A GWM confirmou a construção de uma nova fábrica no Brasil, desta vez em Aracruz, no Espírito Santo. A planta terá capacidade produtiva estimada em até 200 mil veículos por ano, volume superior ao da unidade instalada em Iracemápolis (SP).
O projeto integra o plano de investimentos de R$ 10 bilhões anunciado pela empresa para o Brasil até 2032. Desse total, cerca de R$ 4 bilhões já foram destinados à primeira fase da operação no país. A expectativa é que a nova unidade gere aproximadamente 3 mil empregos diretos e até 10 mil indiretos quando atingir plena capacidade.
A estrutura prevista inclui ciclo completo de produção, com estamparia, soldagem, pintura e montagem final. Esse formato amplia a integração industrial local e pode fortalecer a cadeia de fornecedores instalada no país, além de abrir possibilidade para exportações a partir do Brasil para mercados da América Latina.
Desde a inauguração da unidade de Iracemápolis, em 2025, o Brasil passou a ocupar posição mais relevante na estratégia global da empresa.
A decisão de expandir a operação reforça o papel do país não apenas como mercado consumidor, mas como base produtiva regional.
Quais modelos podem sair da nova planta

A GWM ainda não detalhou oficialmente o portfólio que será produzido no Espírito Santo. No entanto, a capacidade anunciada sinaliza espaço para ampliar a produção nacional.
Hoje, a operação brasileira concentra-se em SUVs eletrificados, como os modelos da linha Haval. Com a nova fábrica, a empresa ganha margem para expandir o volume desses veículos e, no médio prazo, incorporar novos projetos híbridos ou elétricos ao portfólio local.
Esse movimento também abre possibilidade de transformar o Brasil em plataforma de exportação dentro da estratégia latino-americana da marca.

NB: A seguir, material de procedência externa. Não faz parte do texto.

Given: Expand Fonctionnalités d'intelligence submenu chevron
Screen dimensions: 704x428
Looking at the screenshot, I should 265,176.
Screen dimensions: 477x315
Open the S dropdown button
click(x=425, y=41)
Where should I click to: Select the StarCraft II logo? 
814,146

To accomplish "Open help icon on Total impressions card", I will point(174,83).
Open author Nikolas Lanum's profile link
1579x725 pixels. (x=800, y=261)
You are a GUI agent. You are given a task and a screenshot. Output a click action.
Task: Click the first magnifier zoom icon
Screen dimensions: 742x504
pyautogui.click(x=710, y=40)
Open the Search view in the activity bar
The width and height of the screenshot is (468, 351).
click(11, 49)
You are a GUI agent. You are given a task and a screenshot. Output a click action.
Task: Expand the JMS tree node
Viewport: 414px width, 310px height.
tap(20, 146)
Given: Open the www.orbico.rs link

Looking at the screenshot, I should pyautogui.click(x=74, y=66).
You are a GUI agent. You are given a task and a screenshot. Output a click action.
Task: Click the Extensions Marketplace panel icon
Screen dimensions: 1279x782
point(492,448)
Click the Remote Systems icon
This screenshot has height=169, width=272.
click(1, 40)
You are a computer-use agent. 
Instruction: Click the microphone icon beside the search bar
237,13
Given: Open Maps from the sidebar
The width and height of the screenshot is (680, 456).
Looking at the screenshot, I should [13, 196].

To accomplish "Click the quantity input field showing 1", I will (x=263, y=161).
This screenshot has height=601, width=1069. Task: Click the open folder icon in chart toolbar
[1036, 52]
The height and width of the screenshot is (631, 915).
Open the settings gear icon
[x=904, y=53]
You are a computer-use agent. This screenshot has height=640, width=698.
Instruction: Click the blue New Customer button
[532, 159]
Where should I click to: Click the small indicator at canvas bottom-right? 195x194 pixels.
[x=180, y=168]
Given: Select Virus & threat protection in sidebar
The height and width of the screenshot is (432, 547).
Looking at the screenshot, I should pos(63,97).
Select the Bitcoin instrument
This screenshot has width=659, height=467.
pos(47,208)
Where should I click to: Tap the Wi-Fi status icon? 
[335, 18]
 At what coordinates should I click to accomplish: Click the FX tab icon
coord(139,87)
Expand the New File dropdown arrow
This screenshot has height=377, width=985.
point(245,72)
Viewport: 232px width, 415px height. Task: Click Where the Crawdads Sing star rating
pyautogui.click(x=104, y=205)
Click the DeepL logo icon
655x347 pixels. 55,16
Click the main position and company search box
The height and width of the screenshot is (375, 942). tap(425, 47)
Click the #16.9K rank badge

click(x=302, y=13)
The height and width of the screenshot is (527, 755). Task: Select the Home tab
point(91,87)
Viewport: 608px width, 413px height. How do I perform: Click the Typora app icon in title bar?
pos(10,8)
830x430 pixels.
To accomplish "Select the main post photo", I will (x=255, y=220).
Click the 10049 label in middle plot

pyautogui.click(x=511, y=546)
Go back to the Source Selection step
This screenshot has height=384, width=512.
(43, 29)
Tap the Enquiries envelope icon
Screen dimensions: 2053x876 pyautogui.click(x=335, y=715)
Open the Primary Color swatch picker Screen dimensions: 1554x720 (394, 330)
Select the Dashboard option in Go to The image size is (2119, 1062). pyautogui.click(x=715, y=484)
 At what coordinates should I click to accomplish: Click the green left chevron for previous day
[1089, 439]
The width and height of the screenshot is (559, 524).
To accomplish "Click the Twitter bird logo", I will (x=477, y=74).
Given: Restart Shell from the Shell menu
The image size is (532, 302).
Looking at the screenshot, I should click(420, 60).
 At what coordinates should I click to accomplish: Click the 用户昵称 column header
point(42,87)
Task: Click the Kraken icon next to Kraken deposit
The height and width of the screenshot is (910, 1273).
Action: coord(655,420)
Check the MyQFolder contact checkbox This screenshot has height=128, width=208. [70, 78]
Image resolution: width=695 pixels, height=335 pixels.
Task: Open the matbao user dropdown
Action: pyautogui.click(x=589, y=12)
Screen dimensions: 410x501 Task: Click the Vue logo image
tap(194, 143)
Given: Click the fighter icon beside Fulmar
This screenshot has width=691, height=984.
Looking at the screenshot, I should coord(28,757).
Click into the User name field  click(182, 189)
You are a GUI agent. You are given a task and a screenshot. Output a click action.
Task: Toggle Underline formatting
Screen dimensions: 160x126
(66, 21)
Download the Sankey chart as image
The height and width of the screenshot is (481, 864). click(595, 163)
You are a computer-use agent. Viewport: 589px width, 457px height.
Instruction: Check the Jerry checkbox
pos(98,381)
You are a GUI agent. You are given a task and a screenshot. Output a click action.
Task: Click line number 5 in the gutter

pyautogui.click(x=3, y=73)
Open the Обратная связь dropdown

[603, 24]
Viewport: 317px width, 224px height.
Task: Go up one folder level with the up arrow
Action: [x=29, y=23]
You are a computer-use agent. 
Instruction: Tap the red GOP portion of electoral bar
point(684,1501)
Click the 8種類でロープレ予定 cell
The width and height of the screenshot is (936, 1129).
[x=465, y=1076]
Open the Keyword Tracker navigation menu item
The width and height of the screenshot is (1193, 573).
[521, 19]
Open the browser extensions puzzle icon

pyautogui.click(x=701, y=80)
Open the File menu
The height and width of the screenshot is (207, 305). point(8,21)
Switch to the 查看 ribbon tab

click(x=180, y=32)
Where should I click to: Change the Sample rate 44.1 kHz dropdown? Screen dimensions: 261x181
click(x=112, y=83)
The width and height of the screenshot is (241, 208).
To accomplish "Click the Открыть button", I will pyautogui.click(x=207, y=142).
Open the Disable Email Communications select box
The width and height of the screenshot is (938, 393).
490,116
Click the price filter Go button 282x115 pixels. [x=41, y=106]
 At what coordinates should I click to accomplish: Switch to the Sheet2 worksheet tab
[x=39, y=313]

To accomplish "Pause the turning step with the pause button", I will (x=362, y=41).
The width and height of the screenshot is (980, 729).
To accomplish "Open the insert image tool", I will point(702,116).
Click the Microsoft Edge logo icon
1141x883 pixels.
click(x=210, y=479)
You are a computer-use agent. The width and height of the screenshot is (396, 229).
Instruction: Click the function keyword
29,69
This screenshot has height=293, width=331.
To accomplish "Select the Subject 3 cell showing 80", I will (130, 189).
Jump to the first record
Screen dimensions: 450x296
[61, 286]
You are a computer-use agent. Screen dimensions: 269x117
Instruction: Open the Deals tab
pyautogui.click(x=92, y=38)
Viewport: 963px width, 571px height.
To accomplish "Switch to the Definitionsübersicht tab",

O que a nova fábrica pode mudar para o mercado brasileiro
A nova unidade representa mais do que aumento de produção – consolida a presença industrial da GWM no país e eleva o grau de nacionalização da operação.
Com maior escala produtiva, a empresa tende a reduzir a dependência de importações e otimizar a logística interna. Esse movimento pode trazer mais previsibilidade de preços e maior estabilidade no abastecimento de veículos.
A presença de duas fábricas em operação ainda fortalece a percepção de longo prazo da marca no Brasil, influencia a confiança do consumidor e amplia a relevância da empresa dentro do setor automotivo nacional.